> JOBS:
(a) Revise the stretch of the post about the Ryanair trip to Ibiza between "There was a" and "Ryanair it was!", inclusive, replacing "apprehensive" with "nervous".
(b) Carry the post about the Ryanair trip to Ibiza forward from its last sentence.

> EXCERPTED PASSAGE:
>> start
Well, what a whistlestop trip it was! On Wednesday lunchtime I left Stansted to fly to Ibiza on business, stayed over night and came back Thursday evening.
There was a gasp and a sharp intake of breath from the Daughter when I said I was flying Ryanair. “Are you mad?” She asked me. What a way to speak to your mother! But she had a terrible ordeal at Ryanair’s hands a couple of years ago and vowed never to travel with them again, and she hasn’t. I was very apprehensive, especially as my Because-I’m-Worth-It philosophy has meant that I haven’t travelled economy yet alone on a cheapo airline for yonks. However, the alternative was BA at three and a half times the price, so Ryanair it was!
Because you can take up to 10kilos in the cabin Stansted was full of Italians strolling around trying to create La Bella Figura while talking loudly on their mobiles and dragging large carry-on cases on wheels behind them, indifferent to whom they may be tripping up. I lost cound of the times I nearly went head over heels. And how many babies and buggies can you get on a 737? Dear God! If I had my way things would be made harder for people to travel with kids not easier! The decibels of babywail were off the scale. Although Ryanair allow you to book a seat they still offer priority boarding and I wondered why until I realised that there’s so much hand luggage the chances of putting your bag above your own head are slim unless you are first on or the plane is almost empty. So outbound my bag was stored four rows behind me, whereas coming back it was in my own little space above seat 6C.
>> end
> STORED ROWS:
>> start
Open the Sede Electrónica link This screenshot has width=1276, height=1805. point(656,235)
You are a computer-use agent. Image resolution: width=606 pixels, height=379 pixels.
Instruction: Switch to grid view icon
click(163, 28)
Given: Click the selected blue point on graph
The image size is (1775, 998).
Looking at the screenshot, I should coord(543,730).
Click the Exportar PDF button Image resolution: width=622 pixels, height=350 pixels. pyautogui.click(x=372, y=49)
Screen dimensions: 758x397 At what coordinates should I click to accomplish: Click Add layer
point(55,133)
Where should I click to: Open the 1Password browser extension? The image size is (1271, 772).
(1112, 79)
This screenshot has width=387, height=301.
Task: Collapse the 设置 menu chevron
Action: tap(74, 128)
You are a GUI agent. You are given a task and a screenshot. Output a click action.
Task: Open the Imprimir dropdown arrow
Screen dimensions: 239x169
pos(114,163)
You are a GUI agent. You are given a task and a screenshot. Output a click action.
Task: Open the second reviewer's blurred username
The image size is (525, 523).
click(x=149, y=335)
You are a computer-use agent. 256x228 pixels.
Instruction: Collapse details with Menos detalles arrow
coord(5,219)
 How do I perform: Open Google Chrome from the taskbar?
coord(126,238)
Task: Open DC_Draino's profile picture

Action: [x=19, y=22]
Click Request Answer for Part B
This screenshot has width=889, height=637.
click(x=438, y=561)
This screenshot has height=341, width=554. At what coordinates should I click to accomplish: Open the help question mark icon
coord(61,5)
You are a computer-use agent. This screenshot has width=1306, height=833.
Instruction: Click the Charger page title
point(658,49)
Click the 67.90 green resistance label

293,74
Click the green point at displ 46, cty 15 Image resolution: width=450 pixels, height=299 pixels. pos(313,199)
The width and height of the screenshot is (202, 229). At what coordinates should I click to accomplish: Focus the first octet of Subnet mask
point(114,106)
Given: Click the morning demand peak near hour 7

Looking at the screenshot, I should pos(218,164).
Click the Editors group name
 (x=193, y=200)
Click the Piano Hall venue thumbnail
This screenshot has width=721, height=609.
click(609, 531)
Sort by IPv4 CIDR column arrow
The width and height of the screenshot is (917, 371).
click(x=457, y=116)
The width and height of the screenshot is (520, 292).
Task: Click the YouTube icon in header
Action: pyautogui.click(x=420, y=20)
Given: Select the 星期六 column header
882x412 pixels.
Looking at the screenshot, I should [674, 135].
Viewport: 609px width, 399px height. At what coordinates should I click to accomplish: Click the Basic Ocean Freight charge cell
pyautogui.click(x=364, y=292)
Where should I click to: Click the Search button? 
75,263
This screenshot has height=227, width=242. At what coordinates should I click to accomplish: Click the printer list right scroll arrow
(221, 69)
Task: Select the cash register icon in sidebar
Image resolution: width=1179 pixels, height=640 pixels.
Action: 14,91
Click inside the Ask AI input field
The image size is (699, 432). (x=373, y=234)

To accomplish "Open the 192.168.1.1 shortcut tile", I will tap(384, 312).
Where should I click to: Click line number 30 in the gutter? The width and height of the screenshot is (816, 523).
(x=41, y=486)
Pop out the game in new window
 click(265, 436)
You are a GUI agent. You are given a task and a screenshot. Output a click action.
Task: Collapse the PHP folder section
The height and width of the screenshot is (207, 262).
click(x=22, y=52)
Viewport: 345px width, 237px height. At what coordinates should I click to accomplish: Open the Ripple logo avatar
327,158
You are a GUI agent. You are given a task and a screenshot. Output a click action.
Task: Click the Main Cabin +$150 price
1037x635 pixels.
>> end
> ANSWERS FOR THIS EXERCISE:
(a)
There was a gasp and a sharp intake of breath from the Daughter when I said I was flying Ryanair. “Are you mad?” She asked me. What a way to speak to your mother! But she had a terrible ordeal at Ryanair’s hands a couple of years ago and vowed never to travel with them again, and she hasn’t. I was very nervous, especially as my Because-I’m-Worth-It philosophy has meant that I haven’t travelled economy yet alone on a cheapo airline for yonks. However, the alternative was BA at three and a half times the price, so Ryanair it was!

(b)
The flight out was a cacophony of noise and a continual interruptions. First of all from the woman in the window seat. If you’ve got a weak bladder why put yourself on the inside? Three times to the toilet in two hours ten minutes? And then the crew announcements in various degrees of unsure English. Gone are the days when a Ryanair flight was accompanied by a lovely Irish lilt. The girl on the return flight could have been speaking in anything when the seat belt sign went on. Don’t cabin crew have to pass a language fluency test? She struggled to understand “Can I have some ice in the drink please?” God help ys if there’d been an emergency. It was an assault to the eardrums; offering food (not like any food I’d ever seen or smelt – and at €6 a time!); then drinks; then gifts; then scratch cards; then bus and rail tickets into London and finally asking us to tidy up as they have just a 35minute turn-around. I kid you not. But then, I suppose, I paid less then it costs me to go and visit my friend in Liverpool on the train. No-frills. Yes, it was that alright.
It was the first time I’d been in Ibiza since 2000, something I find unbelieveable. I mean, I know I haven’t been for a few years but if you’d have pushed me I’d have said “about six” never imagining it’s been fourteen years since I last set foot on what was once my own little Paradise. There was a time, of course, when I couldn’t ever have envisaged not living on Ibiza. But times change, your life changes, your circumstances change, you see things differently and, well, I haven’t lived on Ibiza for a long, long time.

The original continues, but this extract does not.